This year’s season is tentatively scheduled from Nov. 20 to March 31. The state Department of Wildlife and Fisheries will set firm dates for the season during the Sept. 7 meeting of the state Wildlife and Fisheries Commission, said Edmond Mouton, biologist program manager for the state wildlife department.

The state developed the Coastwide Nutria Control Program in an effort to curb wetland loss caused by the bucktoothed rodents.

Nutria weigh an average of 12 pounds and can eat an estimated 25 percent of their weight in marsh plants each day, chewing away the stems and roots that hold the marsh together.

Registered participants shoot or trap the rodents, sometimes used for food and fur.

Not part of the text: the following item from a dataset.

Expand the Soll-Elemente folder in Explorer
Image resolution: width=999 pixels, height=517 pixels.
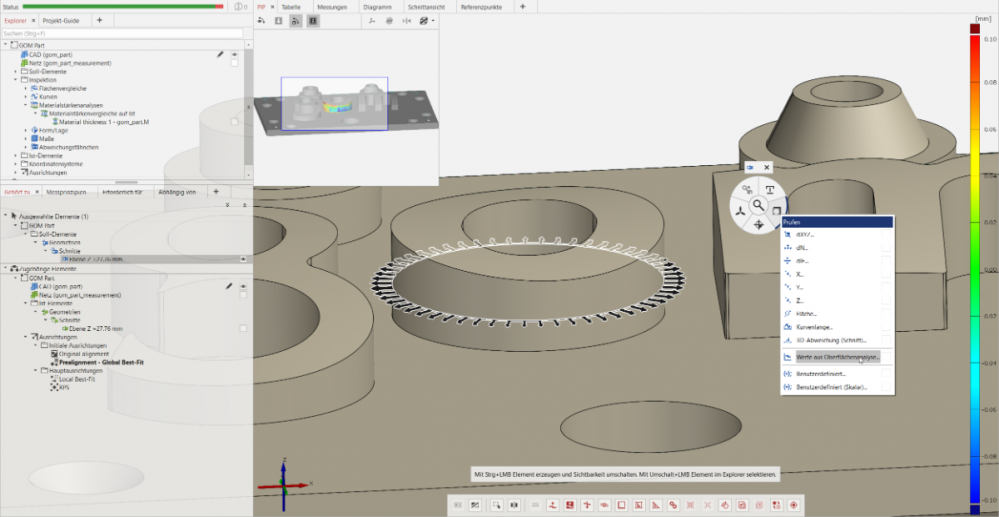click(15, 72)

The program, paid for by the Coastal Wetlands Planning, Protection and Restoration Act, aims to clear the Louisiana coast of 400,000 nutria each year.

During the past four years, the program has removed more than 1.1 million nutria from the coast.

Nutria have damaged an estimated 100,000 acres to varying degrees since their arrival in the state in the 1930s, according to biologists. The program has gradually reduced that impact to about 50,000 acres, and those haven’t been damaged as severely as in the past, said Mouton in an earlier interview.

The extra dollar per tail should help offset rising harvest costs, especially soaring fuel prices, he said.

The nutria population has lessened as a result of the nutria-control program and last year’s hurricanes, Mouton said.

“They’ll be harder to catch and trap,” he said.